3) Il Referendum propositivo vincolante (già individuato come chiave istituzionale)
Mezzo essenziale per far sì che le decisioni dei cittadini abbiano forza di legge e non siano ignorate dalle istituzioni.
- In questo modo l’autodeterminazione diventa pratica politica reale, trasformando i cittadini da spettatori passivi in protagonisti del cambiamento.
- In sintesi, per ACAiM l’autodeterminazione è la condizione di base del “diritto di cittadinanza”: non come concessione dall’alto, ma come capacità dei cittadini di prendersi in mano il proprio destino, individuale e collettivo.
Fonti:
Fonti storiche, giuridiche e istituzionali
ONU – Carta delle Nazioni Unite (1945), art. 1
Riconosce il principio di autodeterminazione dei popoli come fondamento della pace e della cooperazione internazionale.

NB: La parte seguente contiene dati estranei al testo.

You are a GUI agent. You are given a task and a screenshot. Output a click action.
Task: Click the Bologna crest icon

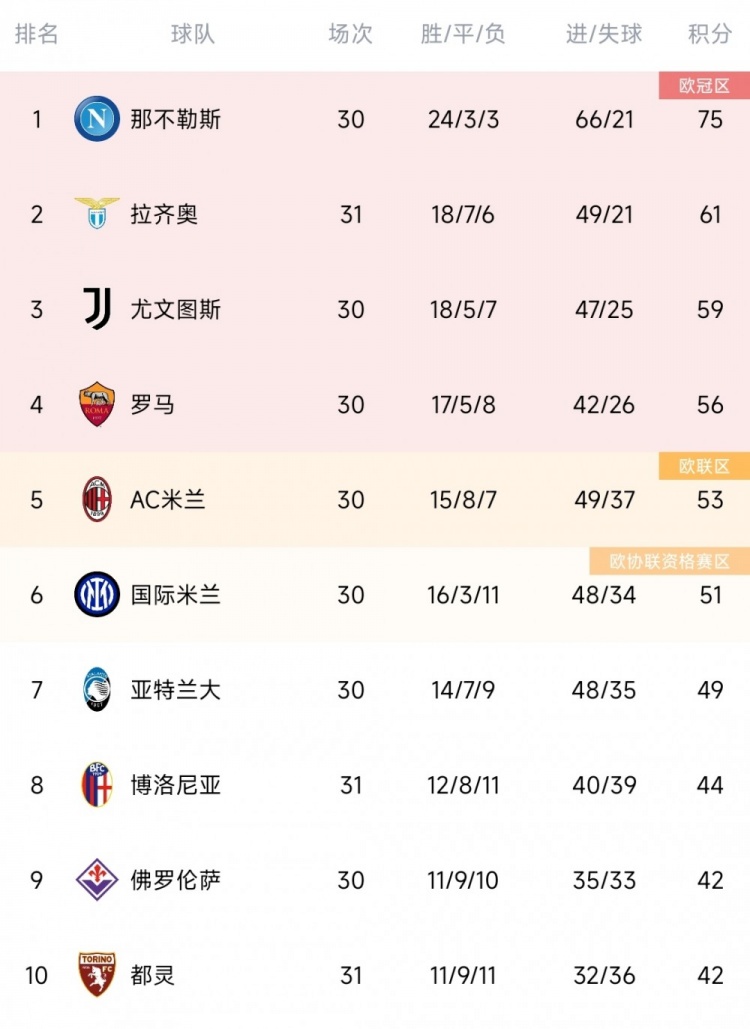pyautogui.click(x=97, y=785)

Patto internazionale sui diritti civili e politici (ONU, 1966, art. 1)
«Tutti i popoli hanno il diritto di autodeterminazione. In virtù di questo diritto essi determinano liberamente il loro status politico e perseguono liberamente il loro sviluppo economico, sociale e culturale.»
Costituzione Italiana
Art. 1: «La sovranità appartiene al popolo, che la esercita nelle forme e nei limiti della Costituzione.»
Art. 3: uguaglianza sostanziale → lo Stato deve rimuovere gli ostacoli che limitano libertà e autodeterminazione.
Art. 49: i cittadini hanno diritto di associarsi per concorrere democraticamente alla vita politica.
Convenzione di Aarhus (1998, ratificata dall’Italia nel 2001)
Garantisce ai cittadini il diritto di accesso alle informazioni, di partecipazione ai processi decisionali e di accesso alla giustizia in materia ambientale. È un precedente importante per rafforzare il concetto di partecipazione diretta e autodeterminata.
Fonti filosofiche e culturali
Hannah Arendt, La condizione umana (1958): la libertà non è solo assenza di costrizione, ma capacità di agire insieme nello spazio pubblico.
Jean-Jacques Rousseau, Il contratto sociale (1762): la sovranità risiede nel popolo, che si autodetermina attraverso la volontà generale.
Martin Luther King Jr., I Have a Dream (1963): libertà e autodeterminazione come fondamento di dignità e giustizia.
Norberto Bobbio, Il futuro della democrazia (1984): necessità di superare i limiti delle democrazie rappresentative attraverso nuove forme di partecipazione diretta.
Collegamento con ACAiM
Le fonti internazionali (ONU, patti sui diritti umani) e nazionali (Costituzione italiana, Convenzione di Aarhus) forniscono la legittimità giuridica al concetto di autodeterminazione dei cittadini come pratica politica.
Le fonti filosofiche e culturali offrono la base teorica per proporre i progetti:
Il Governo di Tutti → radici in Arendt e Rousseau (azione collettiva e volontà generale).
Il Parlamento dei Cittadini → legittimato dagli artt. 1 e 49 Costituzione.
Il Referendum vincolante → strumento di applicazione del principio di sovranità popolare.